Suppose that a successful run takes one week, but that a failure takes on average almost zero time. Then the optimal approach is to test the commits linearly starting from the known-bad commit and moving towards the known-good commit. This will take one week, because you will have but one successful test run, and the failures cost you (almost) nothing. In contrast, bisection will likely result in multiple successful test runs, costing multiple weeks.

For a less-extreme example, suppose that a successful run takes ten hours, but that a failure takes only one hour on average, and that there are 35 commits to search. Then the optimal power-search technique would weight the bad commit by a four-to-one ratio, so that the next commit to test is four times closer to the bad commit than to the good commit.

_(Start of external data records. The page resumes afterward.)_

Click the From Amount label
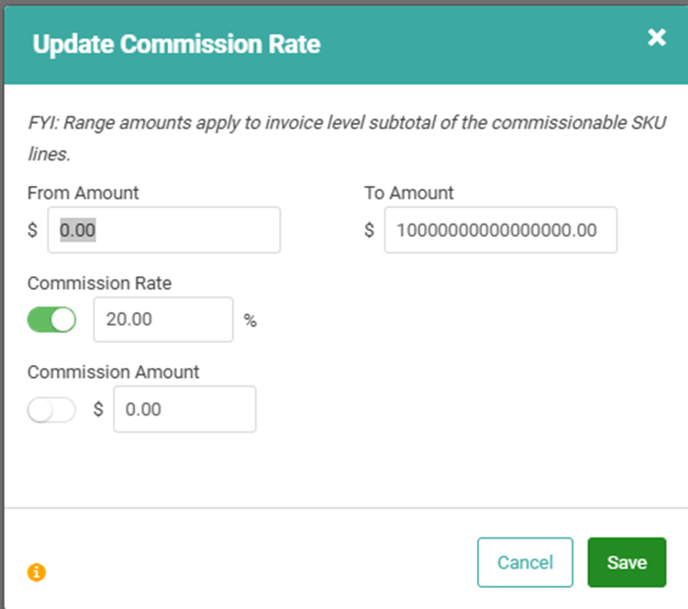coord(83,193)
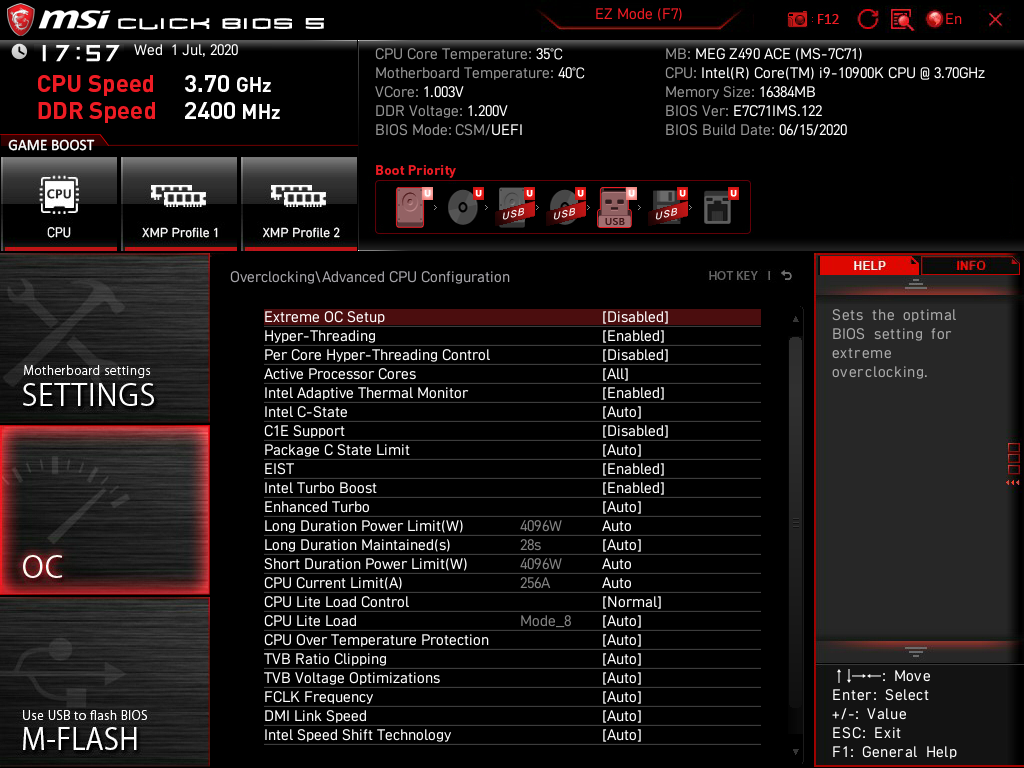Select the HELP tab
Image resolution: width=1024 pixels, height=768 pixels.
tap(869, 265)
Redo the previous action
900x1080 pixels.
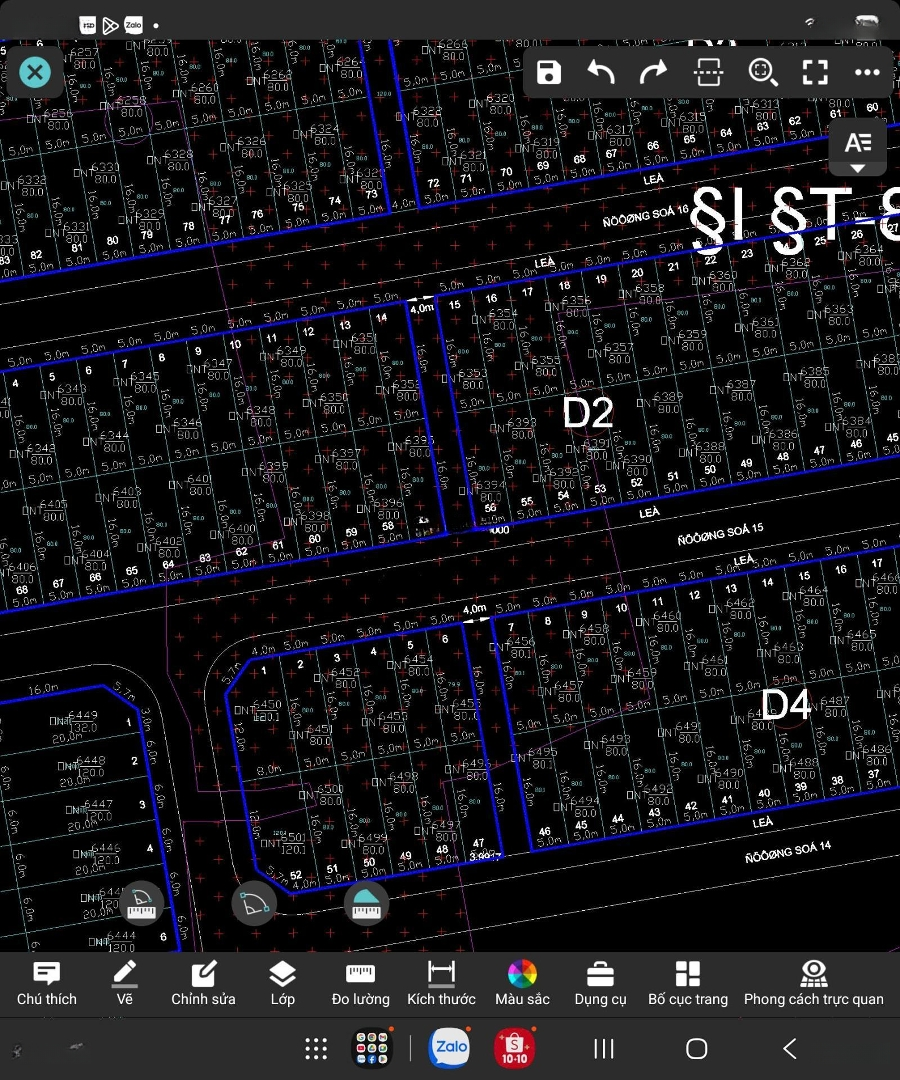coord(653,73)
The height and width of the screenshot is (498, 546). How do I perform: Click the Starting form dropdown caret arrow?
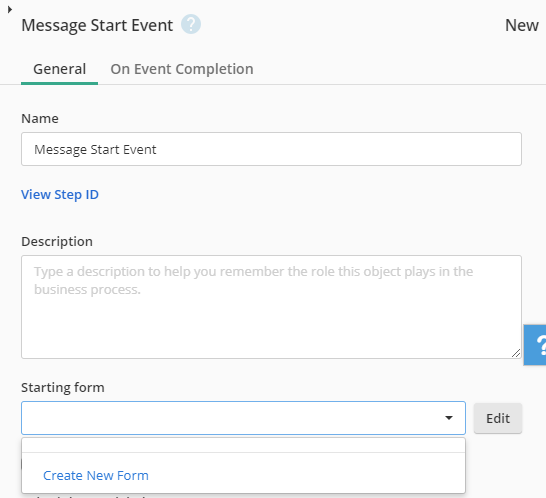449,418
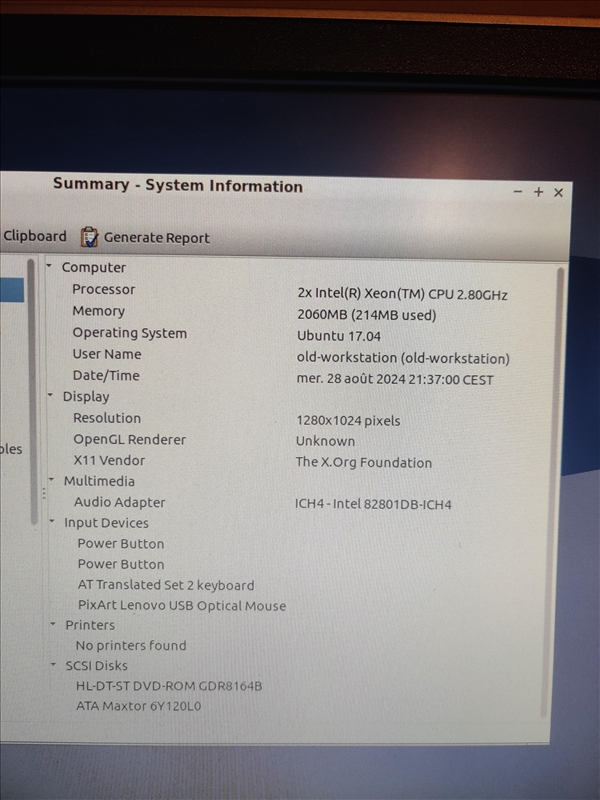Collapse the SCSI Disks section
The width and height of the screenshot is (600, 800).
tap(55, 664)
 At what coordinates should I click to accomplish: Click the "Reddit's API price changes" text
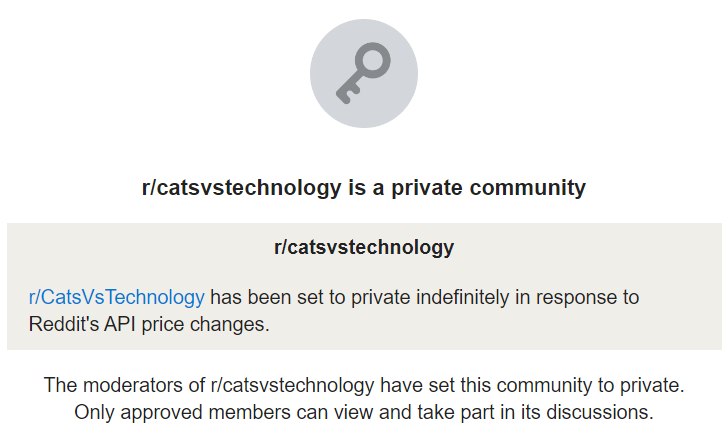click(150, 324)
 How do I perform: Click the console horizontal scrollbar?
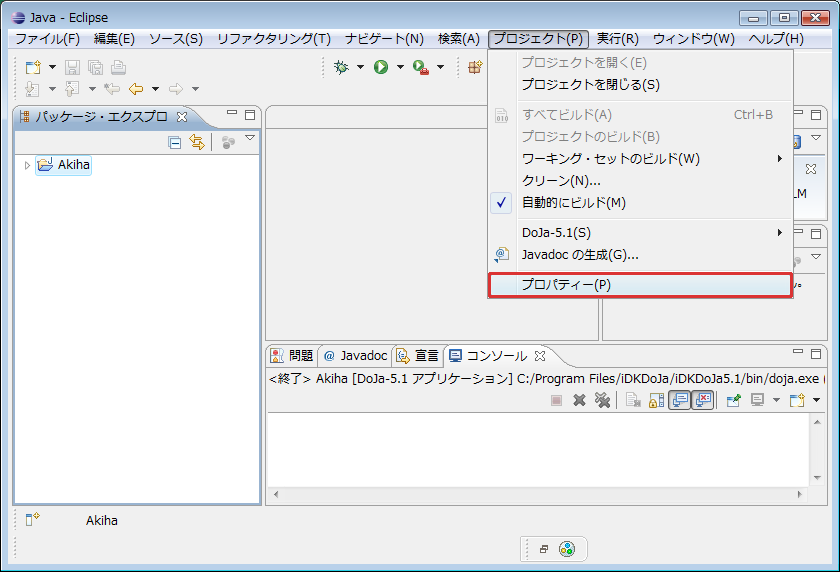pyautogui.click(x=540, y=495)
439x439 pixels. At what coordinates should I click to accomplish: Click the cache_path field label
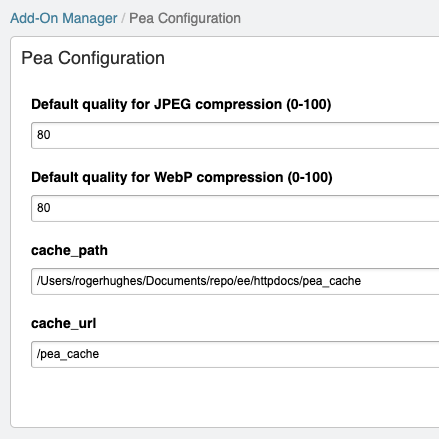click(69, 250)
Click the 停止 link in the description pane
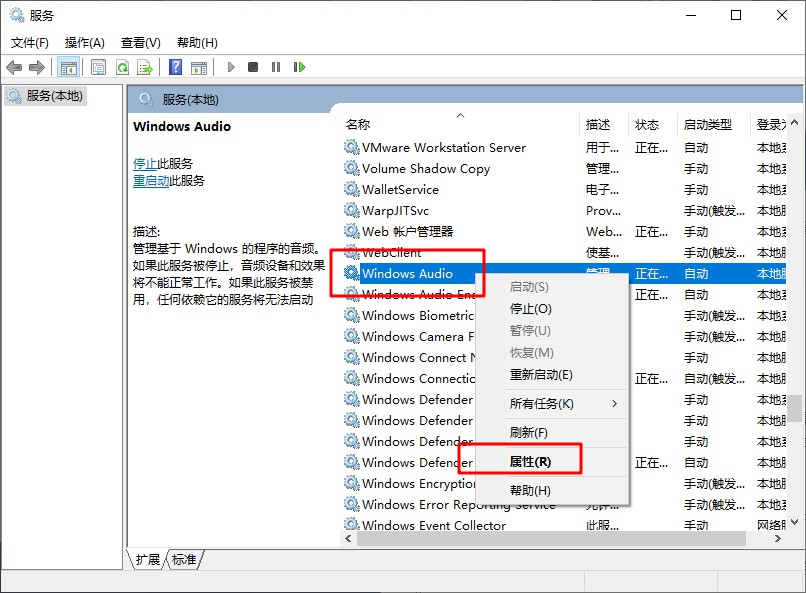Image resolution: width=806 pixels, height=593 pixels. point(145,164)
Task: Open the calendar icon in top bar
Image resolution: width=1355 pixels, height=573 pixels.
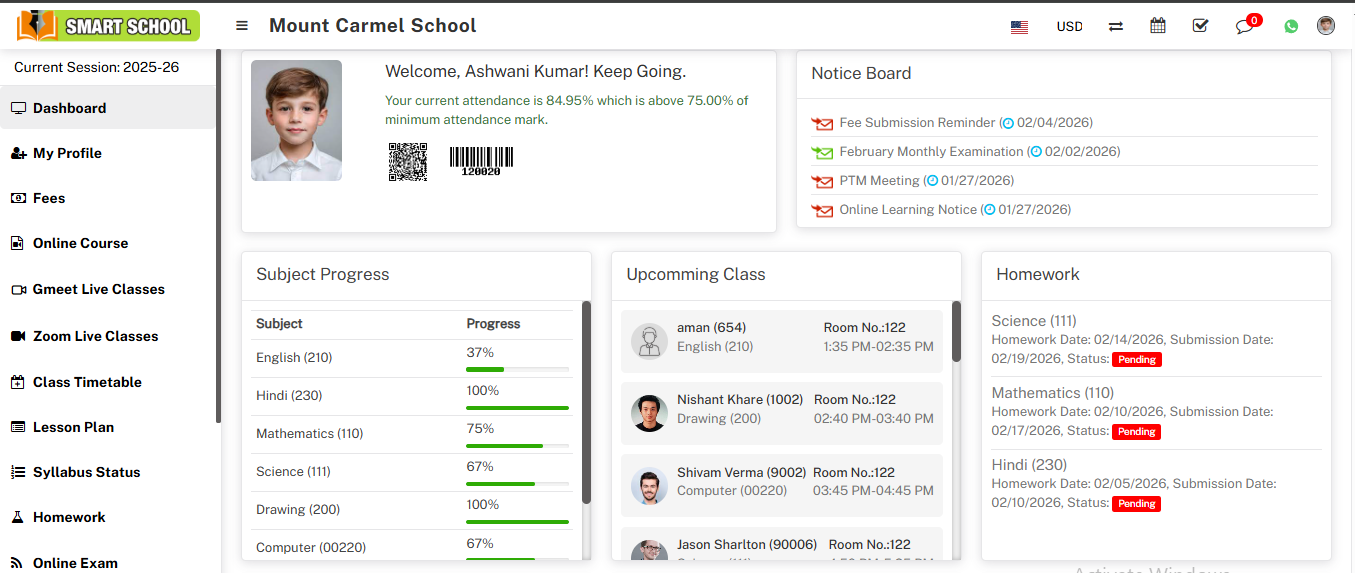Action: click(1158, 26)
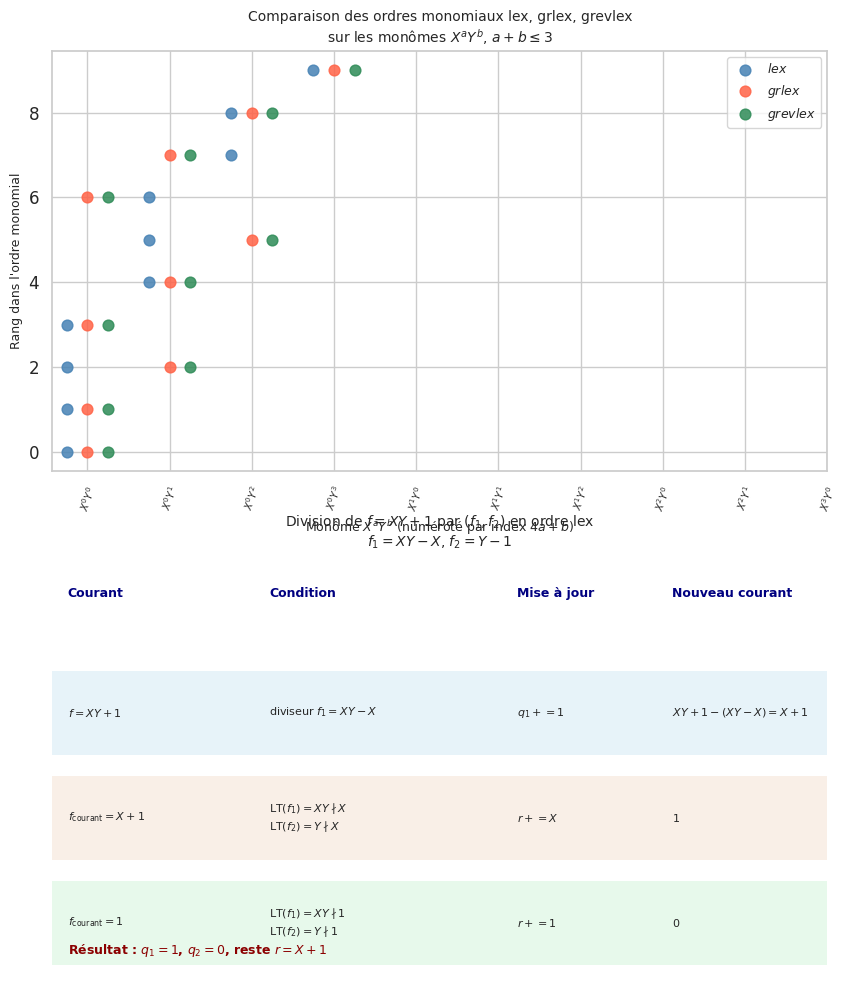Click the y-axis label 'Rang dans l'ordre monomial'
This screenshot has width=848, height=985.
click(x=16, y=261)
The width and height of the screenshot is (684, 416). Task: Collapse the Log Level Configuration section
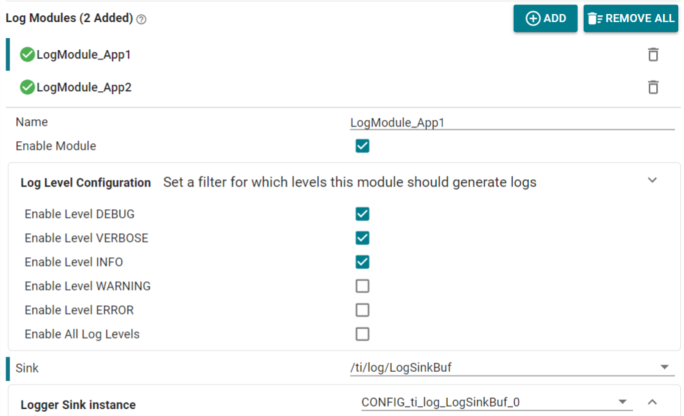pyautogui.click(x=653, y=181)
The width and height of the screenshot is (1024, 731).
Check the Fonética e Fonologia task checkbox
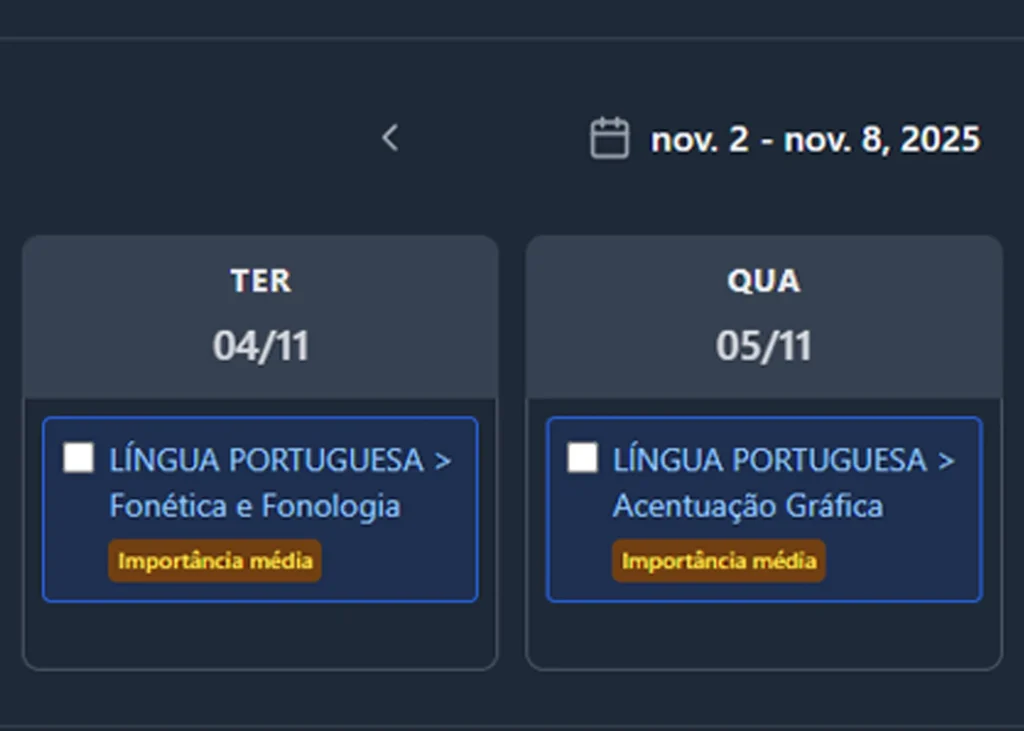(78, 458)
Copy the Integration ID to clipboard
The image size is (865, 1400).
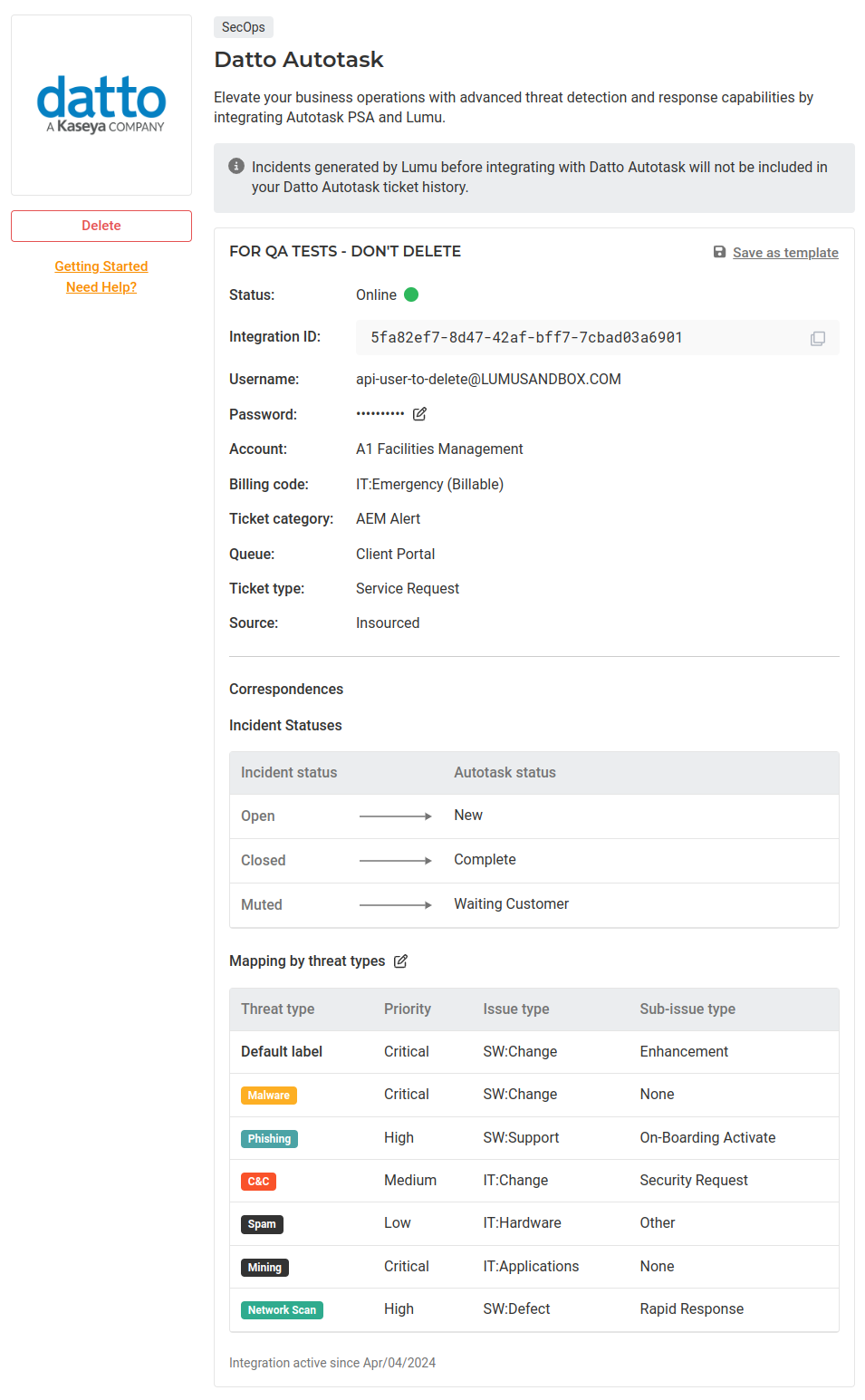[x=817, y=338]
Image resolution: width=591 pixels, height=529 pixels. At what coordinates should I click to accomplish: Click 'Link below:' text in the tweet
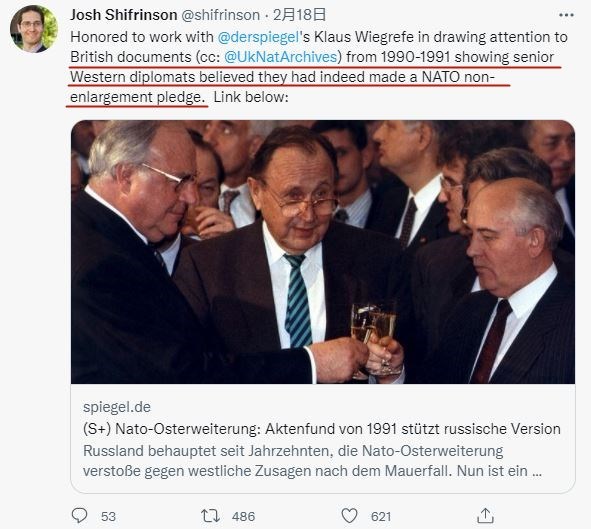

Larger numbers of commits increase the weighting somewhat. The expected search time is decreased by about 25%, which might not be worthwhile in many cases, but is quite helpful when faced with ten-hour runs. The exact value of the weighting is not critical, as can be seen in the following plot, which shows the expected costs of power-search of 35, 128, and 1024 commits with varying weightings. A weighting of 10 puts the new commit ten times closer to the bad (cheap to test) commit than to the good (expensive to test) commit.

plot of power-search overhead

The code producing the data for this plot is available under GPL.

Of course, if you have machines to spare, you might consider using three machines in parallel by quadrisecting rather than bisecting. Quadrasecting allows you to double the convergence rate, although at the cost of tripling the hardware dedicated to the task. Similarly, you could apply seven machines via octasecting, tripling the convergence rate over that of bisection at a seven-fold increase in machines.

As machine prices contine to decrease and test cases continue to lengthen, quadrisection and octasection will likely become increasingly attractive, though it seems unlikely that these techniques would ever completely replace bisection.